NVIDIA / nccl

Optimized primitives for collective multi-GPU communication
Other
3.19k stars 806 forks source link

Topology printing bug in `ncclTopoPrintGraph` in NCCL 2.23? #1468

Open ezhang887 opened 2 weeks ago

ezhang887 commented 2 weeks ago

Hi NCCL experts,

I was recently investigating some of the output of NCCL_DEBUG_SUBSYS=Graph with the latest NCCL version (NCCL 2.23).

I was specifically looking at some of the output that ncclTopoPrintGraph prints out, and I was confused by some of the output when crossNic was 1.

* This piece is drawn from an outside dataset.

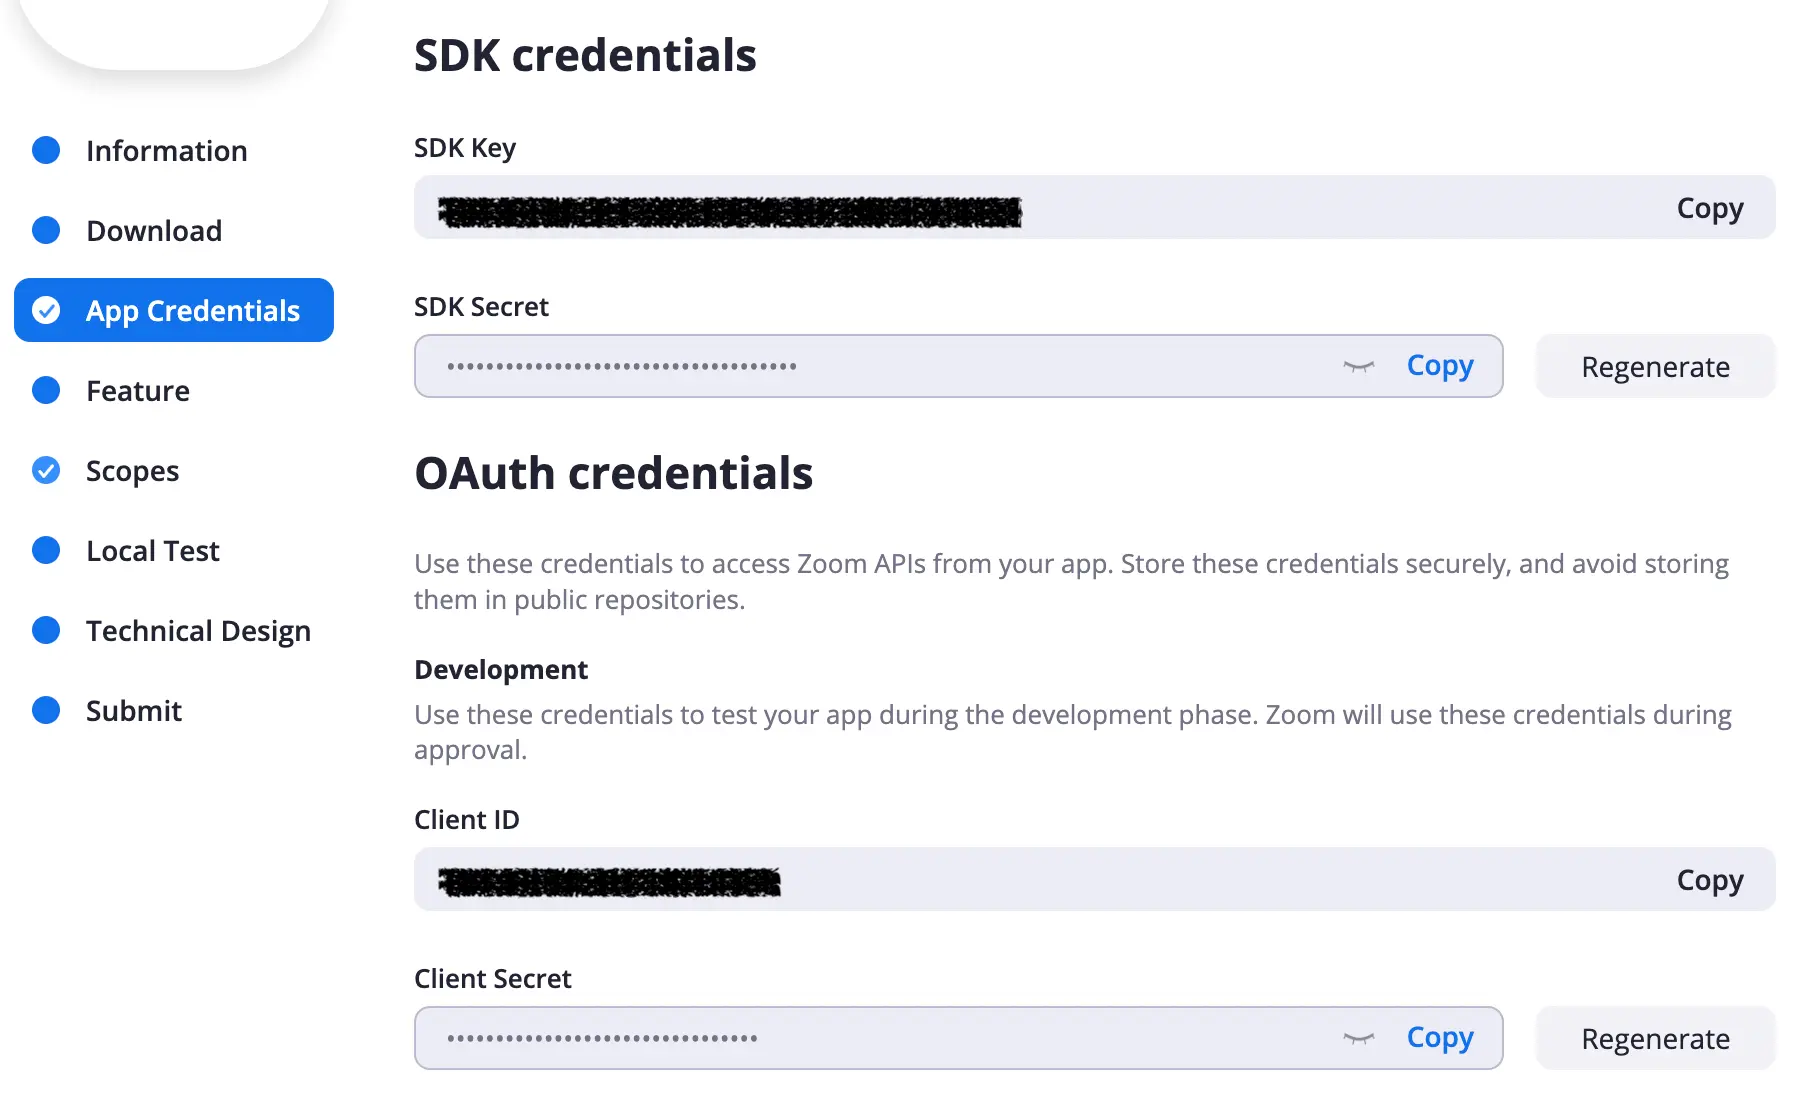Copy the development Client ID

click(1709, 879)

After tracing it back to the source code, I found this line. Should the last element be NCCL_TOPO_ID_LOCAL_ID(graph->inter[2*c+1]) instead of 2*c? https://github.com/NVIDIA/nccl/blob/2ea4ee94bfb04c886c79ccae60ac9961000fdee2/src/graph/search.cc#L1145

Looking at the commit history looks like it used to be 2*c+1 but got (accidentally?) changed due to additions in the lastest release? [link to commit] Image

ezhang887 commented 2 weeks ago

Maybe cc @sjeaugey @KaimingOuyang?

sjeaugey commented 2 weeks ago

Indeed, good catch. Thanks! We'll fix that.

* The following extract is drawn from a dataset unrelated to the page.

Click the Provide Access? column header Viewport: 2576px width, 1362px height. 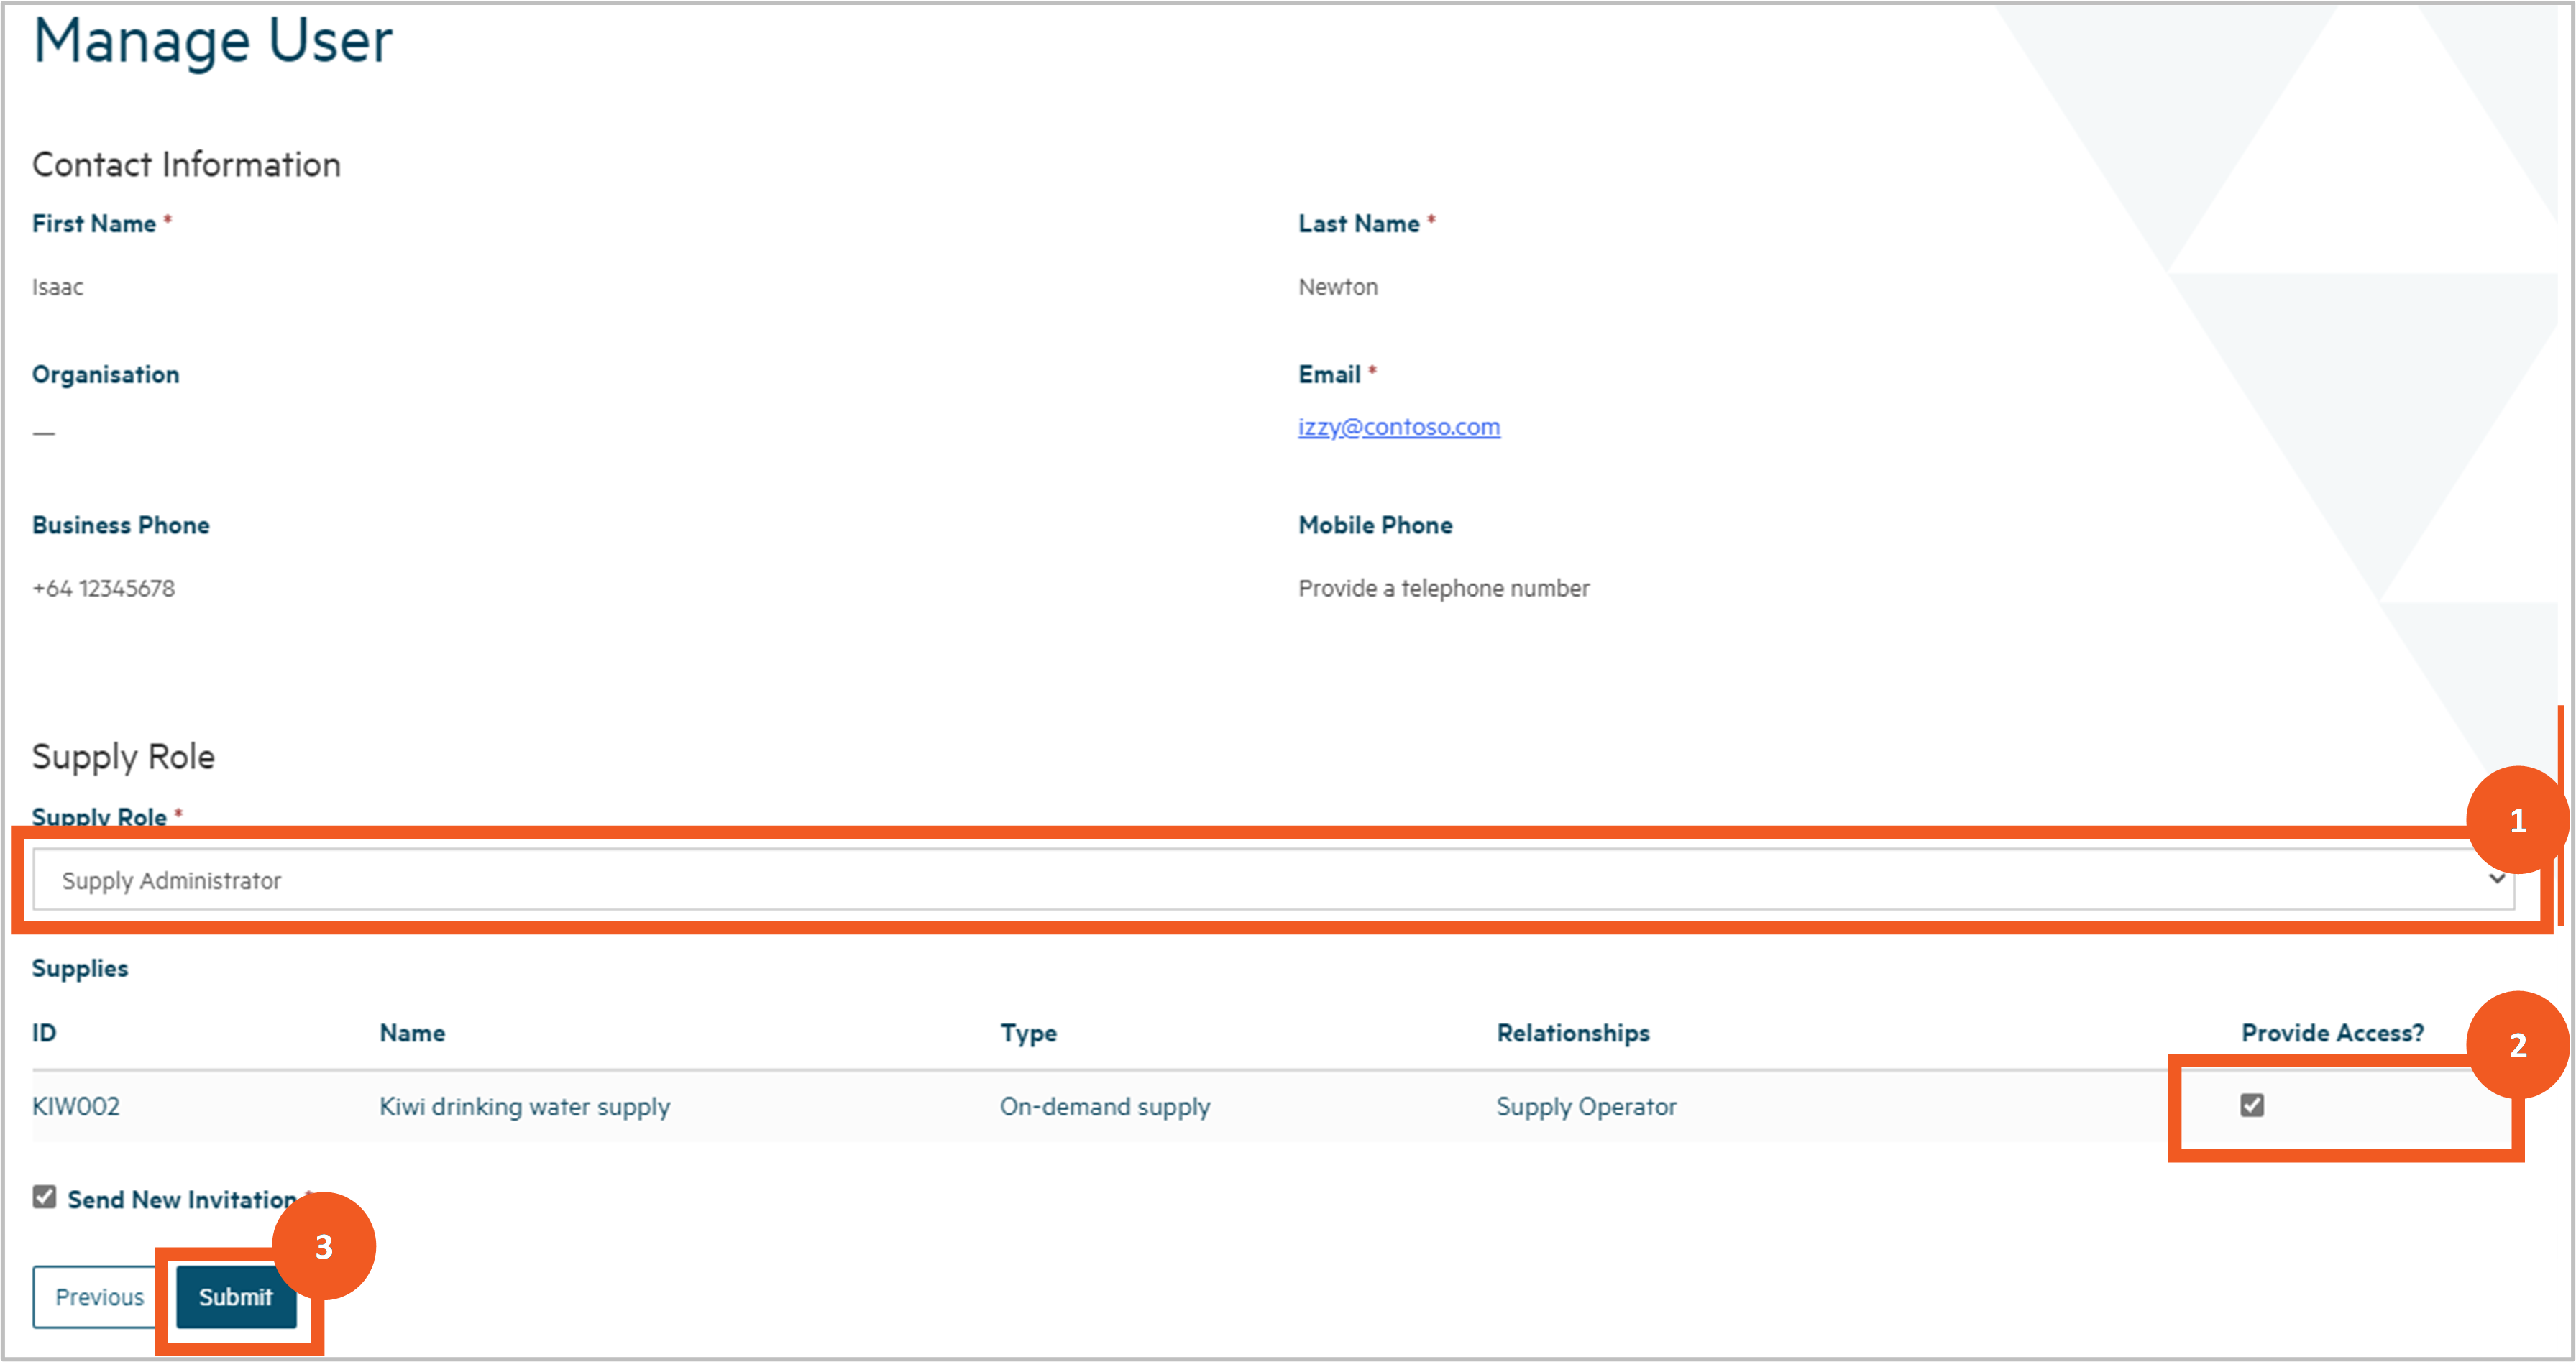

ezhang887 commented 2 weeks ago

Thanks for confirming @sjeaugey! Closing this issue.

ezhang887 commented 2 weeks ago

Actually -- I'll leave this issue open until the next release (or whenever this is fixed up here since IIRC NCCL doesn't really accept PRs) in case others run into the same issue so they can easily find it.